■ Problem statement: How many lines of the data include the string "icon"? State that number alone.

■ Data section:
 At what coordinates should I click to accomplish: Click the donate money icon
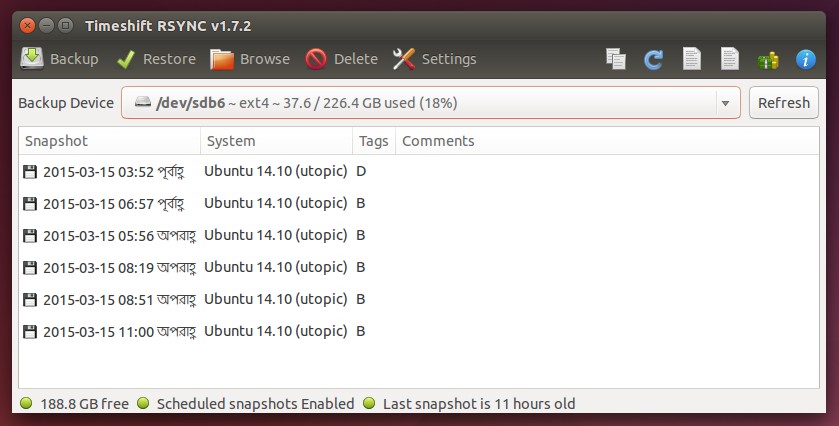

* * *

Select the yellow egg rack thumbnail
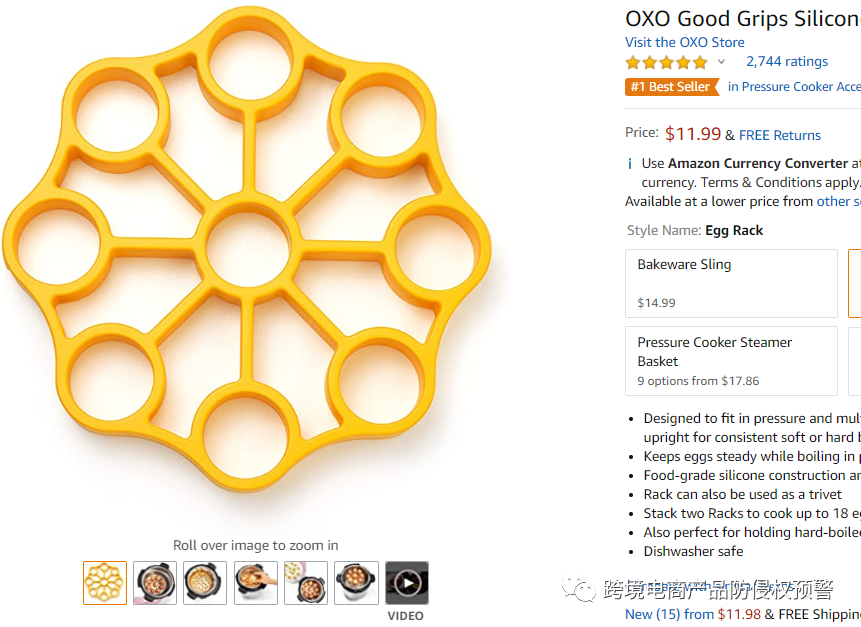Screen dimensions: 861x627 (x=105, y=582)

==

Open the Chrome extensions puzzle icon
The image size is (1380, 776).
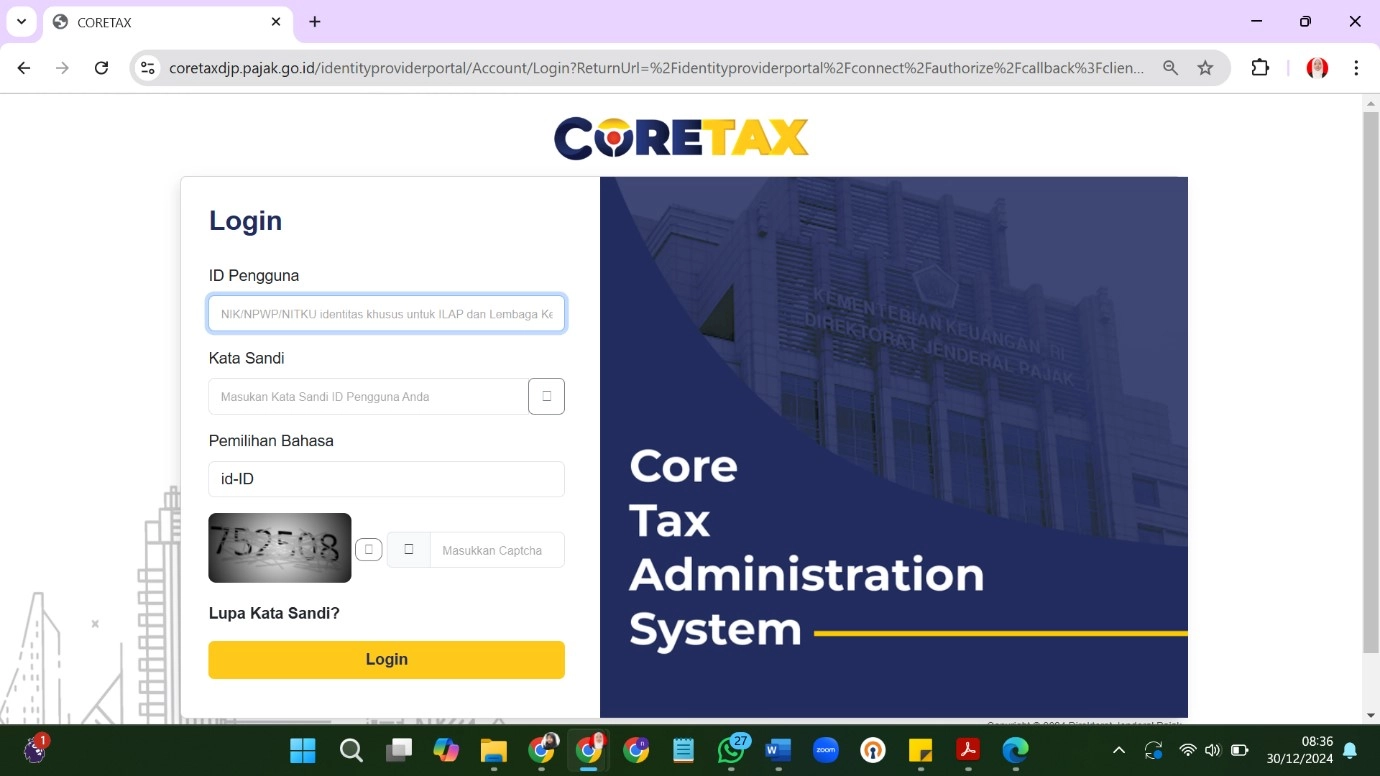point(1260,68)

■ Written answer: 2